**Stated goal**
Put every line of the rows below into a numbered list, omitting blank lines and leaving out the pictures.

>> START Dataset excerpts

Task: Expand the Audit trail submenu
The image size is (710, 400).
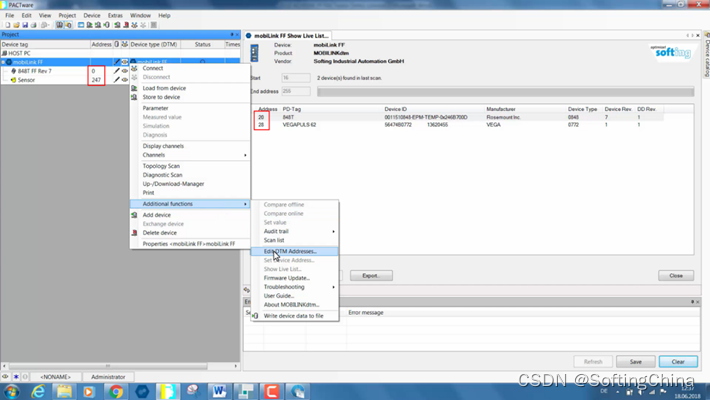Action: tap(298, 231)
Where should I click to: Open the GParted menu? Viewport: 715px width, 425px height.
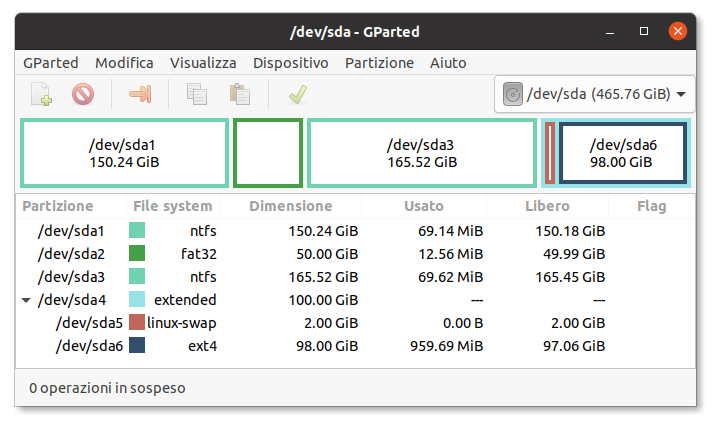tap(50, 62)
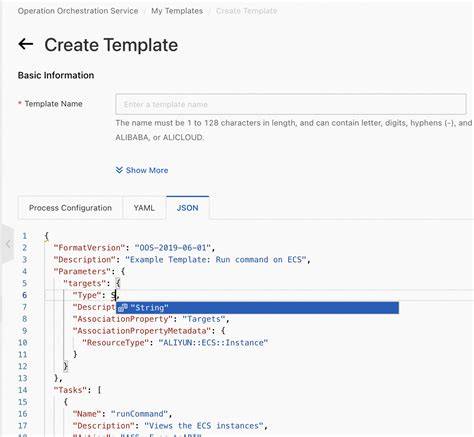Click line number 1 in editor gutter

(24, 236)
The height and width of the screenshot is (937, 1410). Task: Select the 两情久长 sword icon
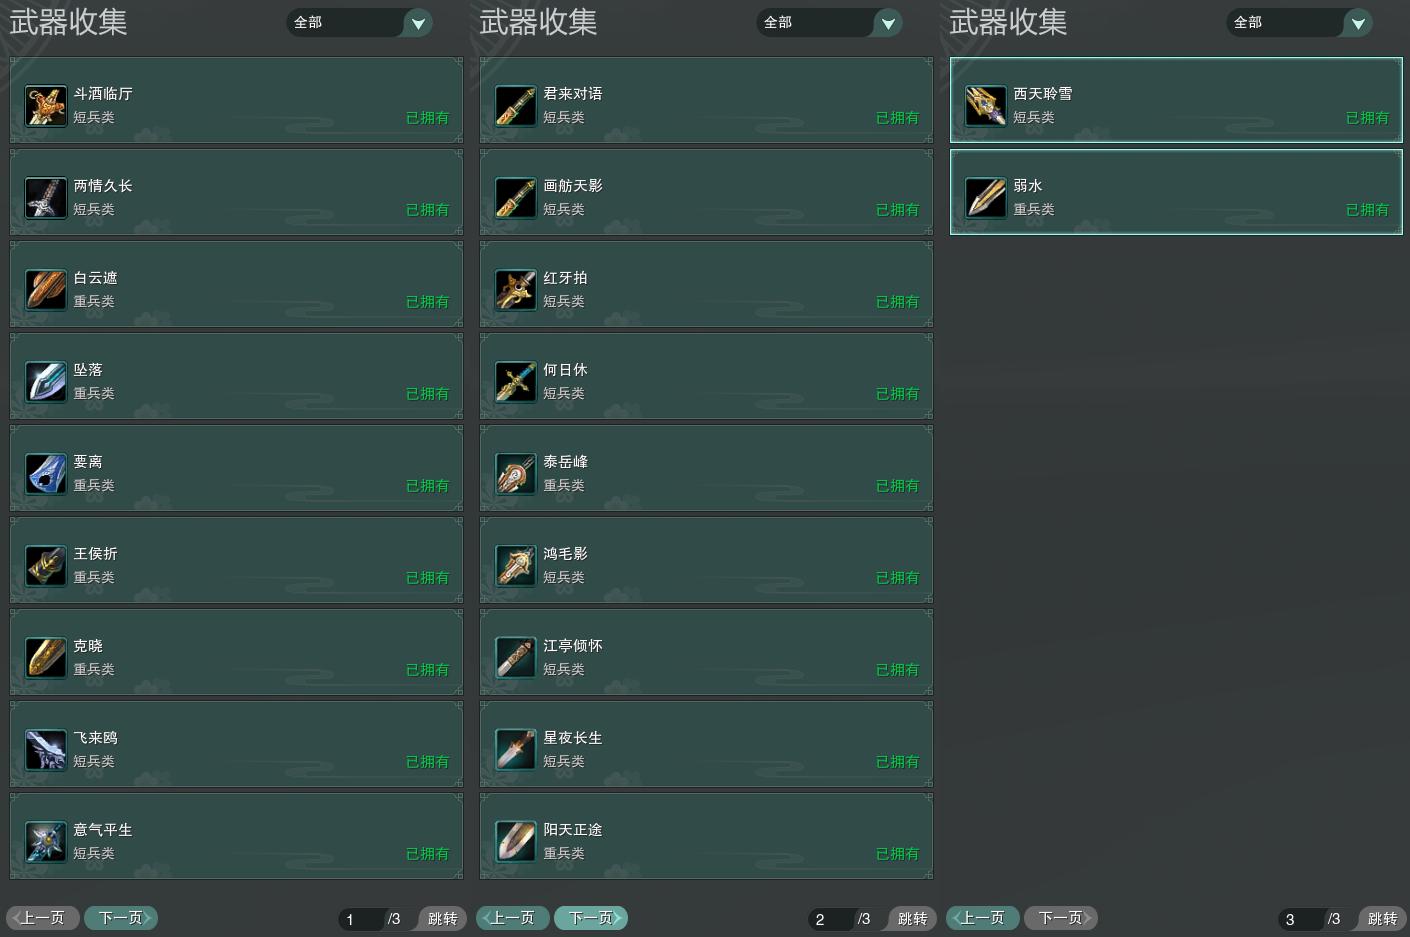pos(46,198)
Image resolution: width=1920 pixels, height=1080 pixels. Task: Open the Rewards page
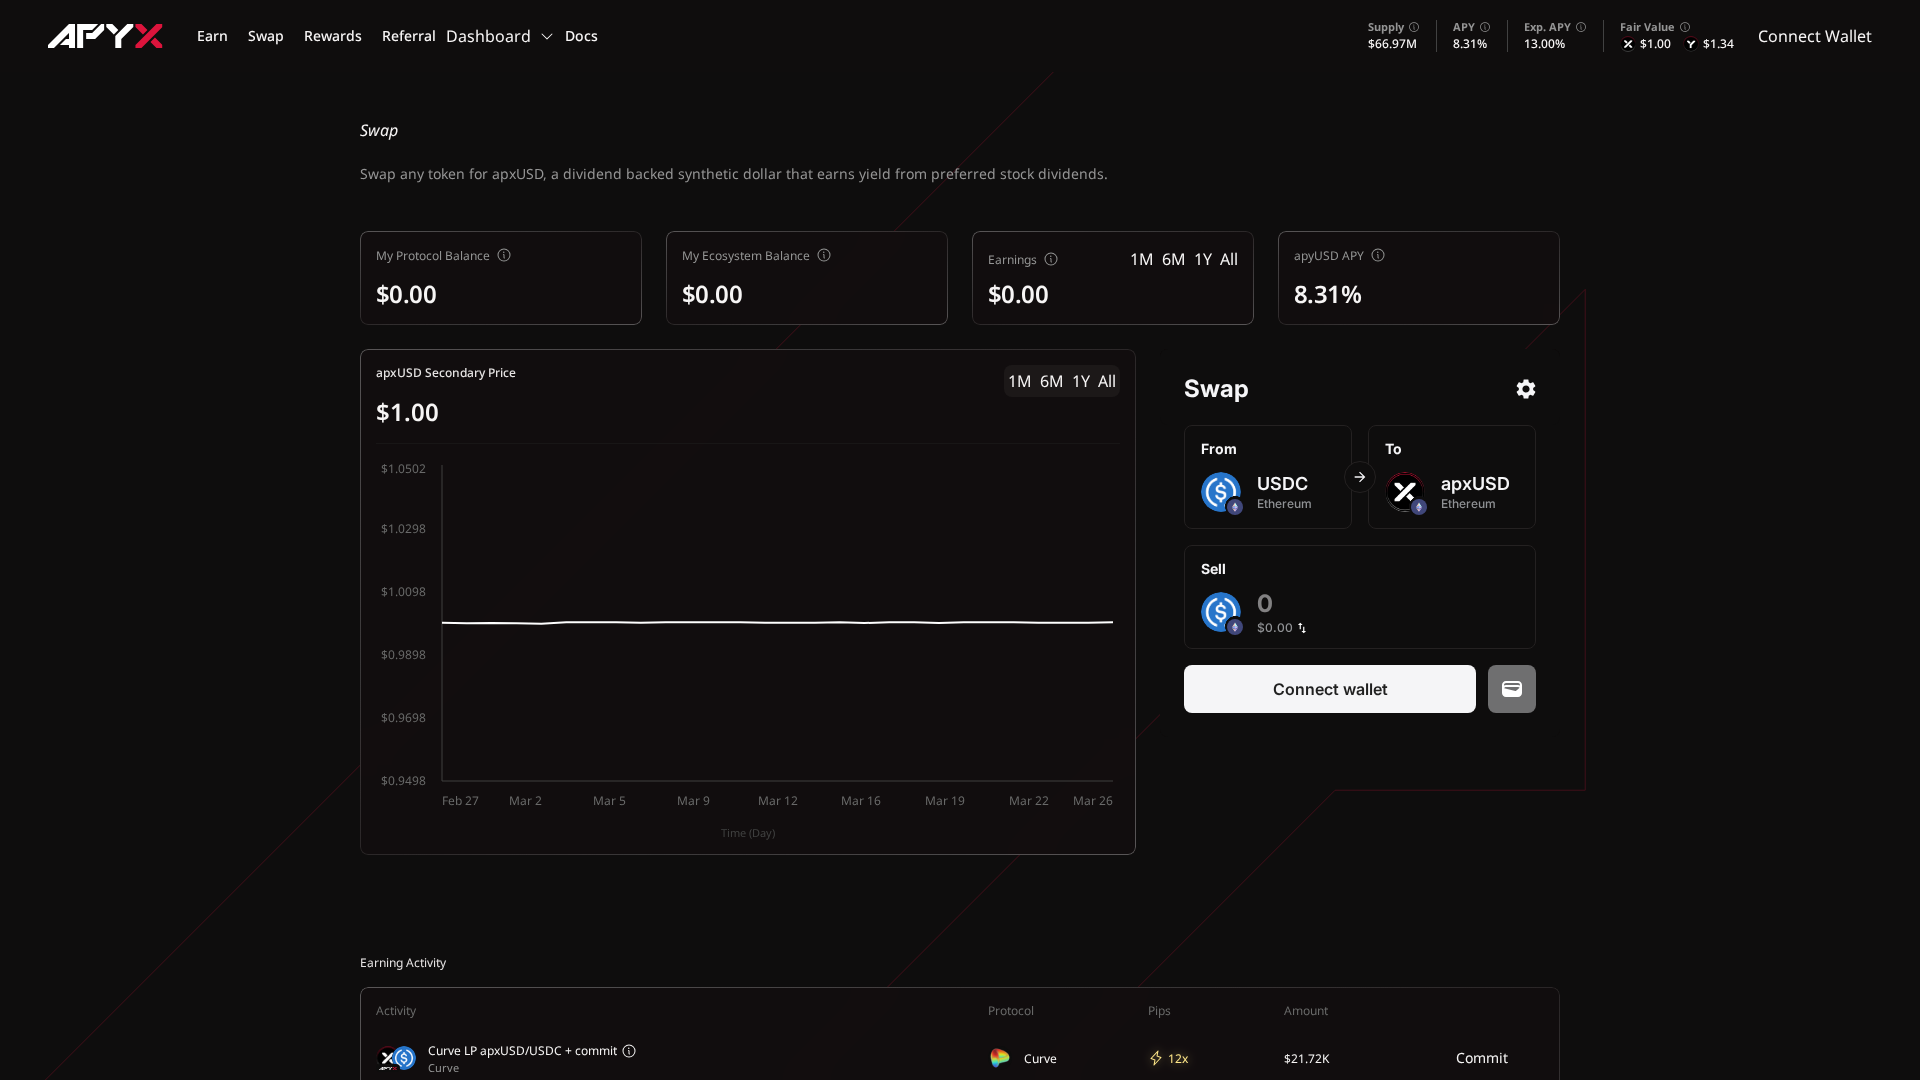click(x=332, y=36)
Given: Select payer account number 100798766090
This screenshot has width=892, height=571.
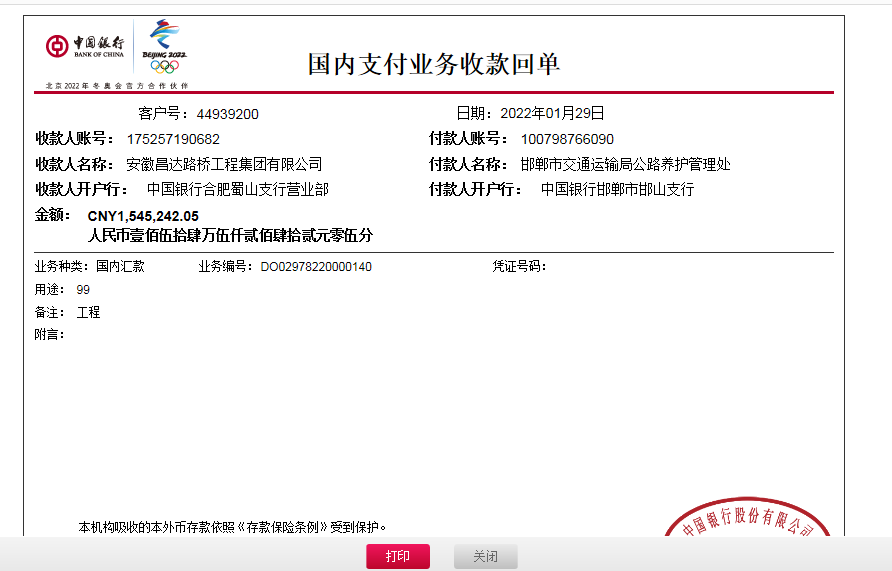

>> END Dataset excerpts

**Output of the exercise**
1. Task: Expand the Audit trail submenu
2. The image size is (710, 400).
3. Action: tap(298, 231)
4. Where should I click to: Open the GParted menu? Viewport: 715px width, 425px height.
5. tap(50, 62)
6. Click line number 1 in editor gutter
7. (24, 236)
8. The height and width of the screenshot is (937, 1410). Task: Select the 两情久长 sword icon
9. pos(46,198)
10. Image resolution: width=1920 pixels, height=1080 pixels. Task: Open the Rewards page
11. click(x=332, y=36)
12. Given: Select payer account number 100798766090
13. This screenshot has width=892, height=571.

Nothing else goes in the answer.